Although there are effective treatments for psoriasis, an autoimmune disease that shows up as patches of red, inflamed skin and painful, scaly rashes, not everyone responds to these therapies – and for many, the relief is temporary.
“These therapies don’t reduce disease by 100 percent, and they don’t cure the disease” says La Jolla Institute for Immunology (LJI) Professor Michael Croft, PhD. “And if you take patients off those drugs, the disease almost always comes back.”
“We think TWEAK might be considered a potential target for the treatment of psoriasis,” said first author Rinkesh Gupta, PhD, a postdoctoral fellow at LJI. “It’s good to have this chance to develop a new therapeutic option.”
The findings build on the lab’s earlier research showing that TWEAK can interact with keratinocytes, the most common type of skin cell. By investigating TWEAK-deficient mice, the researchers found that TWEAK is a driver of inflammation in a model of psoriasis.

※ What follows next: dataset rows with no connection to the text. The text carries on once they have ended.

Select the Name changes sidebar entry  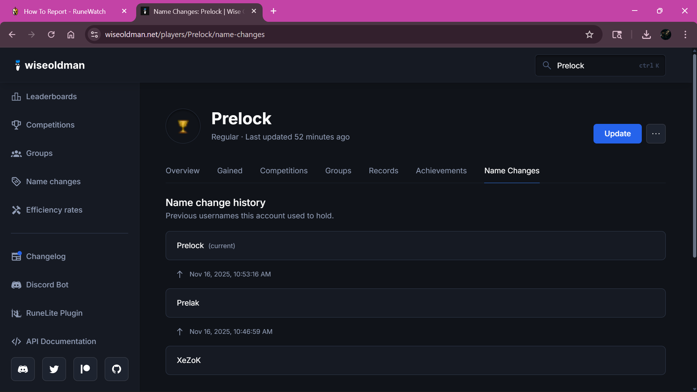[53, 182]
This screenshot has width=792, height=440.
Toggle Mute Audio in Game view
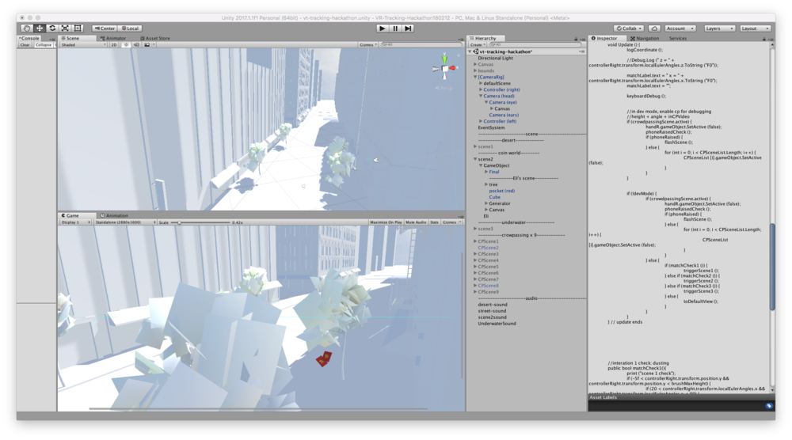(x=416, y=222)
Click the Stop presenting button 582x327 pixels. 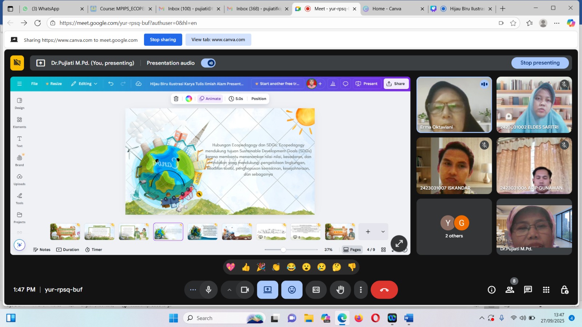click(x=540, y=63)
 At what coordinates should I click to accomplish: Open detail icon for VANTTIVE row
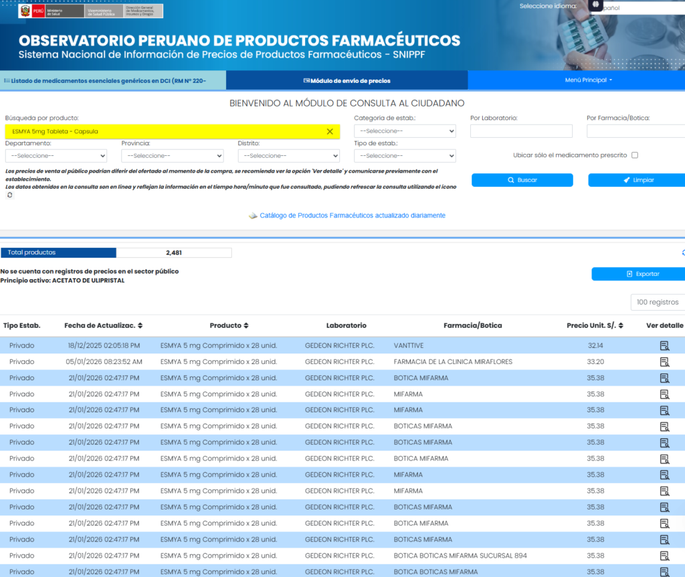664,345
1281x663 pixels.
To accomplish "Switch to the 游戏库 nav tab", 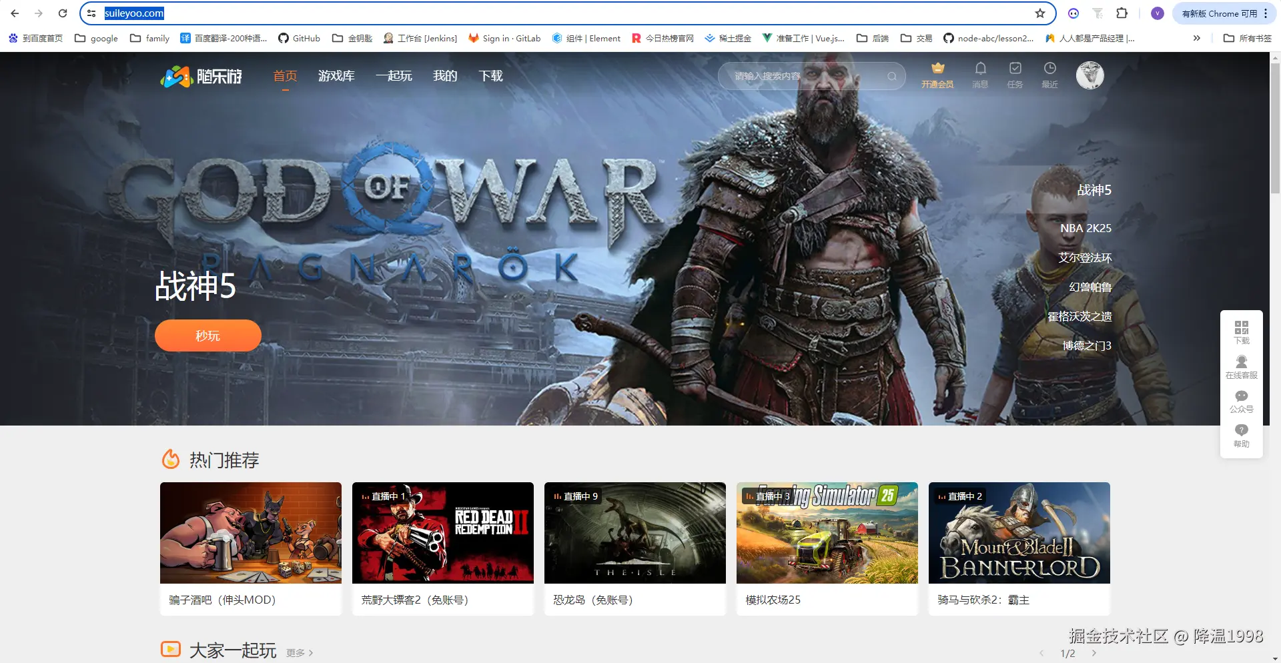I will 336,76.
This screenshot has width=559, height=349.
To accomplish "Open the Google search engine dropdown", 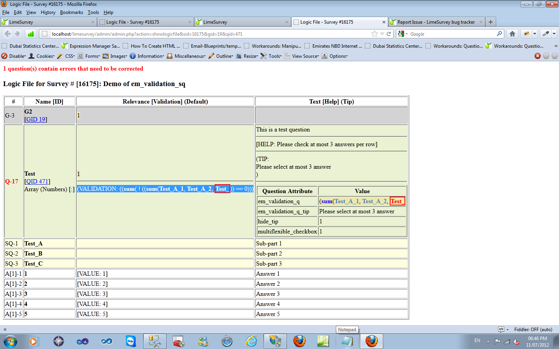I will point(402,34).
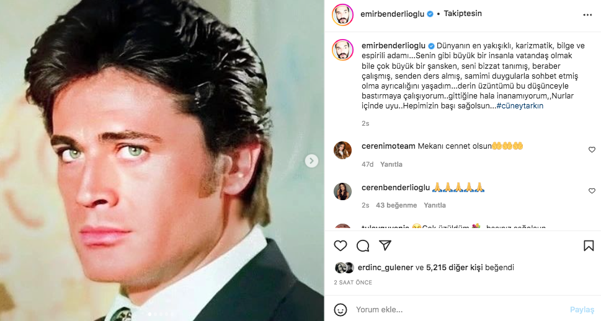Like cerenimoteam's comment

click(x=592, y=149)
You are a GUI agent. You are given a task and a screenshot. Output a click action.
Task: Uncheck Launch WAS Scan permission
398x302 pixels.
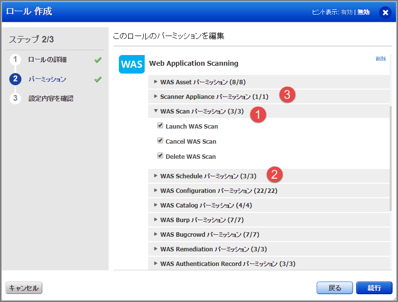coord(160,126)
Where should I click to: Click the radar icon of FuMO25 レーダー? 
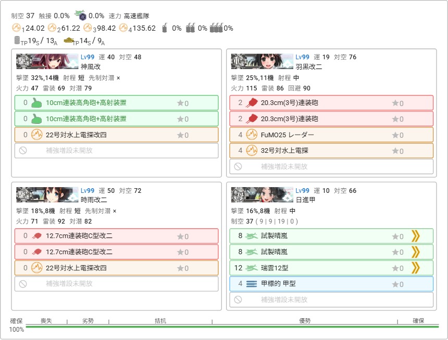(252, 135)
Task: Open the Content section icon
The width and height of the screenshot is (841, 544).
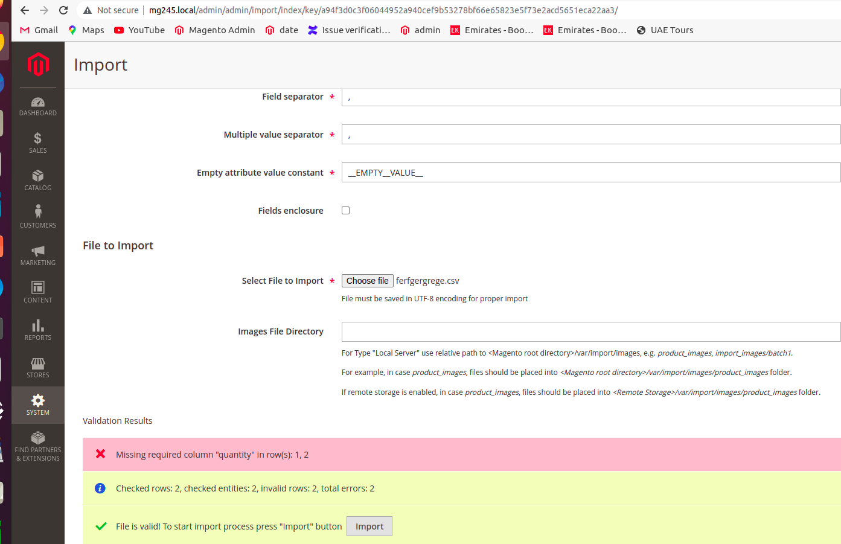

The new study, published in Science Immunology, shows that TWEAK does not work alone; it teams up with two other proteins, tumour necrosis factor (TNF) and interleukin-17 (IL-17), to trigger inflammation. These three seem to control inflammatory molecule production and the expression of additional inflammation-associated proteins in patients with psoriasis.
“The fact that they work together suggests the disease is essentially driven by all three of those particular proteins at the same time,” explained Prof Croft. “The primary implication is that TWEAK will also be a good drug target. as has already been proven for TNF and IL-17.”
The researchers tested this idea with a mouse model of psoriasis to compare how well a TWEAK-inhibitor measured up to therapies inhibiting IL-17 or TNF.
“If you inhibit TWEAK from working on its receptor on keratinocytes, you get the same therapeutic effect as when you inhibit TNF or IL-17,” said Dr Gupta. A particularly encouraging aspect of this finding since TNF and IL-17 are both FDA-approved drug targets for psoriasis.
Prof Croft thinks TWEAK inhibitors have potential as therapies for many types of skin diseases. “We think TWEAK is involved in skin inflammation in general,” he said.
His lab is now investigating the role of TWEAK in atopic dermatitis, and while a distinct disease from psoriasis, they do have a few things in common – and there are not as many good treatments for atopic dermatitis.
“There’s certainly a lot of room for improvement in treatment of atopic dermatitis patients,” he said.